O economista norte-americano e Prêmio Nobel de 2008, Paul Krugman, voltou a destacar o Brasil em suas análises, desta vez para elogiar o sucesso do Pix — sistema de pagamentos instantâneos desenvolvido pelo Banco Central — e criticar a resistência dos Estados Unidos em adotar soluções públicas semelhantes. Em artigo intitulado “O Brasil inventou o futuro do dinheiro? – E será que chegará para os EUA?”, Krugman aponta o Pix como um exemplo de inovação tecnológica que está transformando a maneira como se faz pagamentos.
Segundo Krugman, o Pix oferece uma experiência superior à dos sistemas norte-americanos, como o Zelle, ao permitir transferências instantâneas, com baixo custo e ampla aceitação. Ele destaca que 93% dos adultos brasileiros já utilizam o sistema, que em apenas cinco anos se tornou o meio de pagamento mais usado no país — superando dinheiro e cartões. Para ele, trata-se de uma revolução silenciosa no setor financeiro.

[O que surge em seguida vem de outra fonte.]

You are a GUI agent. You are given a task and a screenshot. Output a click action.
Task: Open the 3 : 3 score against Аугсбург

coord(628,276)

“O Pix está, de fato, alcançando o que os defensores das criptomoedas alegaram — falsamente — que o blockchain poderia fazer: baixos custos de transação e inclusão financeira”, afirmou o economista. Ele ainda ironizou os riscos das criptomoedas ao lembrar que o Pix “não cria um incentivo para sequestrar pessoas e torturá-las até que entreguem suas chaves de criptografia”.

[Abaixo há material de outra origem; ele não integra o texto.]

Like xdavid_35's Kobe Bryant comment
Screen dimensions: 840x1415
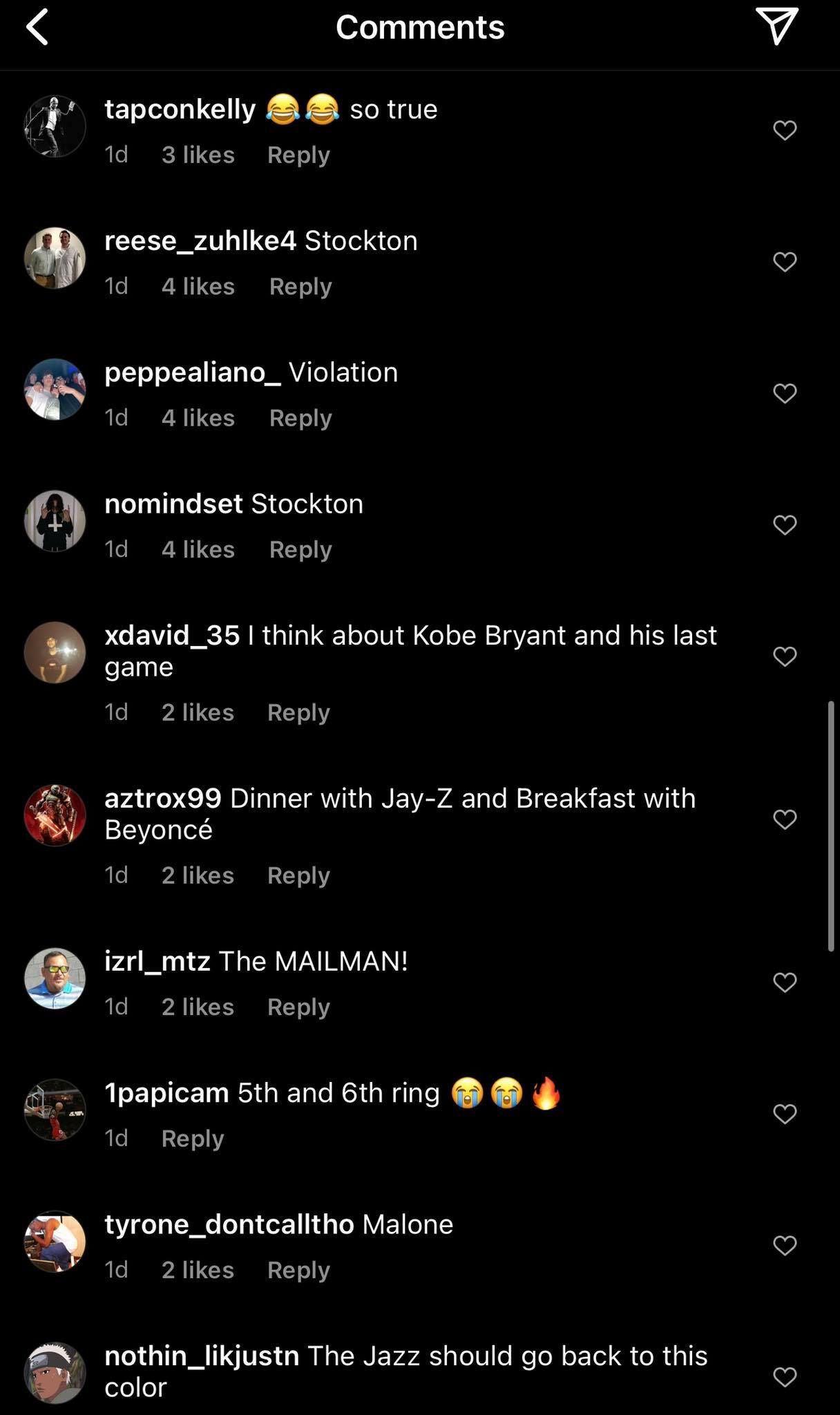tap(785, 656)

Críticas aos EUA e ao governo Trump
Krugman também criticou duramente a política econômica dos Estados Unidos e o bloqueio ao desenvolvimento de uma moeda digital de banco central (CBDC) pelo Fed. Ele atribui a estagnação a dois fatores principais: a força do lobby do setor financeiro privado, que teme a concorrência de um sistema público eficiente, e a ideologia da direita americana, que rejeita a ideia de que o governo possa ser uma solução.
Para o Nobel, o Brasil conseguiu avançar onde os EUA não conseguem. “Sim, poderíamos [ter um sistema semelhante ao Pix]. Sabemos disso porque o Brasil já o fez”, afirmou.
A crítica de Krugman ocorre em meio a tensões comerciais entre os dois países. Recentemente, o governo do presidente Donald Trump elevou para 50% as tarifas sobre produtos brasileiros — a maior alíquota já aplicada. Além disso, o Pix se tornou alvo de uma investigação do Escritório do Representante de Comércio dos EUA (USTR), sob a justificativa de práticas desleais por parte do sistema brasileiro, que, por ser público e gratuito, ameaçaria empresas americanas de cartões e pagamentos.
“Brasil como referência em inovação”
Embora reconheça que o Brasil não seja tradicionalmente visto como um polo de inovação financeira, Krugman afirma que a economia política brasileira tem mostrado caminhos alternativos ao modelo norte-americano. Ele cita ainda o avanço do país no desenvolvimento do Drex, moeda digital em andamento pelo Banco Central, como mais um sinal dessa liderança emergente.
“O sucesso do Pix mostra que outras nações podem — e devem — aprender com o Brasil”, escreveu Krugman. “Mas os Estados Unidos provavelmente continuarão presos a uma combinação de interesses corporativos e fantasias criptográficas.”
Com essas declarações, o economista reforça a imagem do Pix como modelo global e levanta um debate crucial sobre o futuro dos sistemas de pagamento e o papel do Estado na promoção da inclusão financeira.